AIM OF THE EXERCISE: Could you write out again the part of the listing below that opens with the line containing "Anmelden · Mein Konto (597, 30)" and runs through the end of the listing, with every coordinate shifted by adding 43 to each of its numbers? Include both end lines, keep the rest of each line unchanged, and give only that part.

• • • • •

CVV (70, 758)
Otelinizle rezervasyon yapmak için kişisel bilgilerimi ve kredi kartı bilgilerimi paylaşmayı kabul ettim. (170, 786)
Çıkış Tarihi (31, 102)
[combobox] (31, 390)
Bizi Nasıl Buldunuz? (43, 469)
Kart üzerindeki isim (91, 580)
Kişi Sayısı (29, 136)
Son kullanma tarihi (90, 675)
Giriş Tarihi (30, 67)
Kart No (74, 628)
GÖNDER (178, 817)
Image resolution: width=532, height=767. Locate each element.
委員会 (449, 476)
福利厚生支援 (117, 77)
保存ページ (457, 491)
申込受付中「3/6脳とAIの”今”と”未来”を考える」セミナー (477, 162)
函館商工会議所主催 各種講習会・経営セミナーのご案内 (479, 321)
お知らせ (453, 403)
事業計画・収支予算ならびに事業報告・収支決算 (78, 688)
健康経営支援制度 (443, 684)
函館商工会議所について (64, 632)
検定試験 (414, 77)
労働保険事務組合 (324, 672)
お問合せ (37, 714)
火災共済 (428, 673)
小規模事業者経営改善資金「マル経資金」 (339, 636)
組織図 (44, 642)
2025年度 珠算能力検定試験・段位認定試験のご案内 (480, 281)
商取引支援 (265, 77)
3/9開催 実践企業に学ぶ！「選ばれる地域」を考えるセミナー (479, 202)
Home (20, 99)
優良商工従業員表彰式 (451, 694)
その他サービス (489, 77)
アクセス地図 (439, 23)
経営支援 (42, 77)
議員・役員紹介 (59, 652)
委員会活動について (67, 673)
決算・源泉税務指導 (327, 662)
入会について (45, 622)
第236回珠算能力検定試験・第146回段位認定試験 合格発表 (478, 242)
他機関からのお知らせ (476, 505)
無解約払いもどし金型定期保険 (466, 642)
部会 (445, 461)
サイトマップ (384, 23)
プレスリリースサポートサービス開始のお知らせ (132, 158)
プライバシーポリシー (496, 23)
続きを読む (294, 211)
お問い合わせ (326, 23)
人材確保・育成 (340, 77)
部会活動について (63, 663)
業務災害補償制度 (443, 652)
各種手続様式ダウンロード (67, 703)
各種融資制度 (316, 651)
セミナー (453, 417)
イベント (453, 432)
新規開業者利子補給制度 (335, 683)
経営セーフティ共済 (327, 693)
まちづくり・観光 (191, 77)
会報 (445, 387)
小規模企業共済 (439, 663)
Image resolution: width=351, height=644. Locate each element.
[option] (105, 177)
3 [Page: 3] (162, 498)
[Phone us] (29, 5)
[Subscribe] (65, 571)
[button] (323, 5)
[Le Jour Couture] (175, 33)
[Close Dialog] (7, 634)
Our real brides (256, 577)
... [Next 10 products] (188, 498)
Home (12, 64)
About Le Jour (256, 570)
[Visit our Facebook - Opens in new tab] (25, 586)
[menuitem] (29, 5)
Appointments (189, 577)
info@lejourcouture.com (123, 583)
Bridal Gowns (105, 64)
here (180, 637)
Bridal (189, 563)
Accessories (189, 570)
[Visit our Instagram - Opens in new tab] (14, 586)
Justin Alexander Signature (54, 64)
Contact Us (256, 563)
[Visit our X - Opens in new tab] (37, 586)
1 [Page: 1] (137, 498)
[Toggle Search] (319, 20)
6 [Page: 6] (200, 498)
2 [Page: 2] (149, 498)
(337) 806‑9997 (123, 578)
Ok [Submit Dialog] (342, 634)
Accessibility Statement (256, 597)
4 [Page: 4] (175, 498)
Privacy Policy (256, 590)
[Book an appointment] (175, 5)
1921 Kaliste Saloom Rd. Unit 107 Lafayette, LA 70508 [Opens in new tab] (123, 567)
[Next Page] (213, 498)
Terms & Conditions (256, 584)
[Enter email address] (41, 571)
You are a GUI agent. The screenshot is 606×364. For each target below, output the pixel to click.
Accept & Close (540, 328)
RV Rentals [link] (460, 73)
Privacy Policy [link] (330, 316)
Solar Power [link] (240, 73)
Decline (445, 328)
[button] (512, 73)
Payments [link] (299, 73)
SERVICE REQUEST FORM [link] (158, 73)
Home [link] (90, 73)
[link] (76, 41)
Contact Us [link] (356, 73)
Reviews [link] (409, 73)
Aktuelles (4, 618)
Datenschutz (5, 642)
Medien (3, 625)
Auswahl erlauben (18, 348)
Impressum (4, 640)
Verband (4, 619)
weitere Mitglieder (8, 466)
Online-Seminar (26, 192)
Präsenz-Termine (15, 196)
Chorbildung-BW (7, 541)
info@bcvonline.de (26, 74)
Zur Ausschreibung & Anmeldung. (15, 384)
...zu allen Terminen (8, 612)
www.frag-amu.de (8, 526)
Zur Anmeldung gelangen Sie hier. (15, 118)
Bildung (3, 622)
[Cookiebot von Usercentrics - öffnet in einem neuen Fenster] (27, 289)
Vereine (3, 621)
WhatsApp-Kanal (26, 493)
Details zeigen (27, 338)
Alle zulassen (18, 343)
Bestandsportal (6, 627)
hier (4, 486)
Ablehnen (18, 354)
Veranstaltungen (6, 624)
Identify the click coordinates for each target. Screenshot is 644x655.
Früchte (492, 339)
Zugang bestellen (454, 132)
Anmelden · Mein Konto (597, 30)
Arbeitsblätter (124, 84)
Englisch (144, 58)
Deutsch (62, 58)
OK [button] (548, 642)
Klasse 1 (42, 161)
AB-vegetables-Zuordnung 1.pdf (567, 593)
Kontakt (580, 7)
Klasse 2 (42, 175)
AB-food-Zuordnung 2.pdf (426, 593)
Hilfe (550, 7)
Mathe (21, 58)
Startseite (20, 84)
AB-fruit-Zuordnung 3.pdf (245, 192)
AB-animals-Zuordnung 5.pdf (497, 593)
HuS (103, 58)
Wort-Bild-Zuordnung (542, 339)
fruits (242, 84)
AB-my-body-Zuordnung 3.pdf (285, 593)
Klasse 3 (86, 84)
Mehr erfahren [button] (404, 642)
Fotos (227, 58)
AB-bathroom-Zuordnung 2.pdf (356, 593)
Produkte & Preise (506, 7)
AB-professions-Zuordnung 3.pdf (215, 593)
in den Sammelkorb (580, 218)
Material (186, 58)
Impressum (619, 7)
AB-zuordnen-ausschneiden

• • • • •

SOLUTION:
Anmelden · Mein Konto (640, 73)
Arbeitsblätter (167, 127)
Englisch (187, 101)
Deutsch (105, 101)
OK [button] (591, 685)
Klasse 1 (85, 204)
AB-vegetables-Zuordnung 1.pdf (610, 636)
Kontakt (623, 50)
Klasse 2 (85, 218)
AB-food-Zuordnung 2.pdf (469, 636)
Hilfe (593, 50)
Mathe (64, 101)
Startseite (63, 127)
AB-fruit-Zuordnung 3.pdf (288, 235)
AB-animals-Zuordnung 5.pdf (540, 636)
HuS (146, 101)
Wort-Bild-Zuordnung (585, 382)
fruits (285, 127)
AB-my-body-Zuordnung 3.pdf (328, 636)
Klasse 3 (129, 127)
Mehr erfahren [button] (447, 685)
Fotos (270, 101)
AB-bathroom-Zuordnung 2.pdf (399, 636)
Produkte & Preise (549, 50)
AB-professions-Zuordnung 3.pdf (258, 636)
in den Sammelkorb (623, 261)
Material (229, 101)
Impressum (662, 50)
AB-zuordnen-ausschneiden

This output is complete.